REQUESTS
1. In the Linux forum thread, which two books did the person asking for help look at?
2. Duplicate the passage of the Linux forum thread from "For beginners... I" up to and including "while back, too.".

For beginners... I just installed Centos 6 and want to learn Linux in general, but in the end have a "small", text based (no GUI) server (PHP, MySQL etc...).
I looked at "Linux all-in-one for dummies" and "Practical guide to Linux, 2nd edition", but none of them seem to be easy to read.
There are books out there on difficult topics that are easy to read and some on topic that are easy that are hard to go through if you know what I mean...
Thanks in advance for any info.
- 11-13-2011 #2
This was brought up a little while back, too.
So instead of me copying the answers...
- 11-13-2011 #3
Running Linux"I'm just a little old lady; don't try to dazzle me with jargon!"
- 11-14-2011 #4
I think you should take a look at RUTE. It's a pretty extensive book that covers and lot of subjects, and it's available for free online. Even if you're a beginner, this book starts somewhat from the ground up and so you should find it educational: http://rute.2038bug.com/index.html.gz
- 11-14-2011 #5
- Join Date
- Mar 2009
open a terminal and type "help" and then "info" each command that shows up in the list... and read
"info" is "man" (unix program manuals) beefed up on roids (or markup, rather), which when used by itself also provides manuals on lots of topics & programs and libraries. With "info" you can scroll to the corresponding asterisk and 'enter' to pursue the link all from the command line (try "info info" to read its tutorial). though what would be the most beneficial is to read "info bash", "info grep", "info sed", "info less" and "info ls" to get started with the basics (and be ahead of most, as people tend to shy away from the obvious: reading the manual!!)...

DATA EXCERPT
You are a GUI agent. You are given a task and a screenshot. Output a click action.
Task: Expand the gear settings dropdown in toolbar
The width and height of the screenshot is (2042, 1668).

ANSWERS FOR THIS EXERCISE
1. "Linux all-in-one for dummies" and "Practical guide to Linux, 2nd edition".

2.
For beginners... I just installed Centos 6 and want to learn Linux in general, but in the end have a "small", text based (no GUI) server (PHP, MySQL etc...).
I looked at "Linux all-in-one for dummies" and "Practical guide to Linux, 2nd edition", but none of them seem to be easy to read.
There are books out there on difficult topics that are easy to read and some on topic that are easy that are hard to go through if you know what I mean...
Thanks in advance for any info.
- 11-13-2011 #2
This was brought up a little while back, too.